>>>>>

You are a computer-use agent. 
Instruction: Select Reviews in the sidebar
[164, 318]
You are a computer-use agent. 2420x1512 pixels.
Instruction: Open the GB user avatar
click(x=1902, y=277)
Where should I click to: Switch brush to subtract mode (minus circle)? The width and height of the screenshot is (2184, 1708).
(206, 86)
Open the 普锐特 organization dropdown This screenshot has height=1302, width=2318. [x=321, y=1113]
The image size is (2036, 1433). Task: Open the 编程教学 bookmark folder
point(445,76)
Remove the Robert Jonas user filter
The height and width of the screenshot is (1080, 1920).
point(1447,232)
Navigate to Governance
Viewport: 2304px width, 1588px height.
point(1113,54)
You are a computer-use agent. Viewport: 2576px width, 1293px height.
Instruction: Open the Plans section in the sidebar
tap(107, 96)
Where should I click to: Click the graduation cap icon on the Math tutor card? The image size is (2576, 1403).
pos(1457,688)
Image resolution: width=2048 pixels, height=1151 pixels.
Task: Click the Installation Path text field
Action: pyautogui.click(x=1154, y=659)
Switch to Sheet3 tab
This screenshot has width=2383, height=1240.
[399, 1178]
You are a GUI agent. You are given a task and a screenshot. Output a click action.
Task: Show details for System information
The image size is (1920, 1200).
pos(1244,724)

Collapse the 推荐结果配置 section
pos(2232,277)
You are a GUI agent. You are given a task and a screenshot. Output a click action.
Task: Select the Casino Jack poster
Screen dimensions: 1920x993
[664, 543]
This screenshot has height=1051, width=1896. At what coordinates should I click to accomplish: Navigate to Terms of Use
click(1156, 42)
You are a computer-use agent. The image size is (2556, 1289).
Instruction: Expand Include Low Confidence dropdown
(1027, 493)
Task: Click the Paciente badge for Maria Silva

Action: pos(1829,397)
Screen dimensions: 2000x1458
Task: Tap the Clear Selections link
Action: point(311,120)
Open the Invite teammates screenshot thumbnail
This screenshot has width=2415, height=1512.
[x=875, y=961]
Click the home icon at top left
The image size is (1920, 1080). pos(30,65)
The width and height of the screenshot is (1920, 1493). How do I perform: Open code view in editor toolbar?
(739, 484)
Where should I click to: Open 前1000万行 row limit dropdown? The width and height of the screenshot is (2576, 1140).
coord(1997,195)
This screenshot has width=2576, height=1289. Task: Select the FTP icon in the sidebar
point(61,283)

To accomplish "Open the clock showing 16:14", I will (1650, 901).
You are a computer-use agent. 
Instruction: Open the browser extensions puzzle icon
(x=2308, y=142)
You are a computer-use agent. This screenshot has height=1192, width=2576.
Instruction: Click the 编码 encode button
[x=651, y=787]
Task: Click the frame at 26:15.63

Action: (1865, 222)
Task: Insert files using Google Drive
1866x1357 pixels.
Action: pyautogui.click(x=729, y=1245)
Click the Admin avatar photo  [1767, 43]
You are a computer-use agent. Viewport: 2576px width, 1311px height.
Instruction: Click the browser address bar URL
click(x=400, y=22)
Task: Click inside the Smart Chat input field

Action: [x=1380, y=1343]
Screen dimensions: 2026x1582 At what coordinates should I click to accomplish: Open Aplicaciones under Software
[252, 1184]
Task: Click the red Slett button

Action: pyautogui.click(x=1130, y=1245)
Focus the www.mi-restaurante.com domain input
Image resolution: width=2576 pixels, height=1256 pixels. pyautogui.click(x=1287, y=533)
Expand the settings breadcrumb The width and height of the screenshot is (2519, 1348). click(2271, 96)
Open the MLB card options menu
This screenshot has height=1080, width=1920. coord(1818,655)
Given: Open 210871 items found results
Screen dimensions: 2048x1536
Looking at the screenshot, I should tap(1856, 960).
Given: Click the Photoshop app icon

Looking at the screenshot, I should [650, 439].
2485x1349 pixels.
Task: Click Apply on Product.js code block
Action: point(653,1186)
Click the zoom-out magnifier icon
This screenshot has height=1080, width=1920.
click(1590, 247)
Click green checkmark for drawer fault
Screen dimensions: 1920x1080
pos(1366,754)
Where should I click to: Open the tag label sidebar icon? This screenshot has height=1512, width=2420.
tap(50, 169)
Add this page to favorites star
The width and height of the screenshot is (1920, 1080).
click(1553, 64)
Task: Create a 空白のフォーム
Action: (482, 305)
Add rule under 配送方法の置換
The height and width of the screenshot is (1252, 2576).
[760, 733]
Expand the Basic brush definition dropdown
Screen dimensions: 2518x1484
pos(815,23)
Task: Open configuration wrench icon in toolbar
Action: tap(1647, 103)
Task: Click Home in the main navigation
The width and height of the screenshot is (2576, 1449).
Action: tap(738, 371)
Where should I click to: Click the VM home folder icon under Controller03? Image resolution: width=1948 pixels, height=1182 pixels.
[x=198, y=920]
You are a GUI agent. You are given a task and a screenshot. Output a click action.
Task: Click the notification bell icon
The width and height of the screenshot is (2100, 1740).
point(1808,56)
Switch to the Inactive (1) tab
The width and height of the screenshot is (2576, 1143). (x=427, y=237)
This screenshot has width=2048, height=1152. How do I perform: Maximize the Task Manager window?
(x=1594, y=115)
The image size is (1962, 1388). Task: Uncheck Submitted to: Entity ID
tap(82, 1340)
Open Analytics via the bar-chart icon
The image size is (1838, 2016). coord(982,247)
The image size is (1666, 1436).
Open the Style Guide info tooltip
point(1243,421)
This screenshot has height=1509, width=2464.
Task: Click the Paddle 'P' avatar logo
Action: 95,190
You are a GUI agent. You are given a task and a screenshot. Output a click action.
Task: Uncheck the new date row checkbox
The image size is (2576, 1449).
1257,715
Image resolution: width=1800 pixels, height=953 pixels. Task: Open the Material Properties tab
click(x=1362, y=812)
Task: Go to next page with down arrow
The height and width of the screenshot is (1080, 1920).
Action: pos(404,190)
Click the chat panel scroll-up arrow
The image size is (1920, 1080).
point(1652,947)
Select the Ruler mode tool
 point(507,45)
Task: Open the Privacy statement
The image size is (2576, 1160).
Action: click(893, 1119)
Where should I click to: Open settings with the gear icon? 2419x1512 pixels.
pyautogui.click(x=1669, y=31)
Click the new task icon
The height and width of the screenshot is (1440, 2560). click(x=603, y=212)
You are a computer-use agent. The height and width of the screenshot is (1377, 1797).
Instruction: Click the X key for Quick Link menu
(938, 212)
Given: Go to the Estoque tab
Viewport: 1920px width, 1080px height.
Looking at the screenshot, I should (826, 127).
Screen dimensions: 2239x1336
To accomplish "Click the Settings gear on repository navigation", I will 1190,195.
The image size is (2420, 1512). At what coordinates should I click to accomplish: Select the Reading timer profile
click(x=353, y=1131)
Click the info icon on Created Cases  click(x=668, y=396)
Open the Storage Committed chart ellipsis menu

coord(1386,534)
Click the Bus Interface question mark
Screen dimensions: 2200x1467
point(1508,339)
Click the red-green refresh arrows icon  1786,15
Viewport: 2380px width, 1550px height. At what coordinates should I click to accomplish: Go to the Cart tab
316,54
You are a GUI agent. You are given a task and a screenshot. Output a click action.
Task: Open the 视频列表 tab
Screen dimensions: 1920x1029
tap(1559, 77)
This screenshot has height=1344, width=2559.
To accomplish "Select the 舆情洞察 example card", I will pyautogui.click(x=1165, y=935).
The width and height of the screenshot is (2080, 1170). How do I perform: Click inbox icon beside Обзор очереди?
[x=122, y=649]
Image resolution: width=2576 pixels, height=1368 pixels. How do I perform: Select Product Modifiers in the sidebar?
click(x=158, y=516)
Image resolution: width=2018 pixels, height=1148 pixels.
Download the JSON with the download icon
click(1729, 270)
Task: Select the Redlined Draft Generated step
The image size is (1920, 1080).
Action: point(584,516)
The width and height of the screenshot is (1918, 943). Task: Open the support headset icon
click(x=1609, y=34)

<<<<<

Assignment —
Go through the material above and copy each line that holds the string "computer".

Reply to the task —
You are a computer-use agent. 
You are a computer-use agent. 2420x1512 pixels.
You are a computer-use agent. Viewport: 2576px width, 1293px height.
You are a computer-use agent. The image size is (2556, 1289).
You are a computer-use agent. 
You are a computer-use agent. This screenshot has height=1192, width=2576.
You are a computer-use agent. Viewport: 2576px width, 1311px height.
You are a computer-use agent. The height and width of the screenshot is (1377, 1797).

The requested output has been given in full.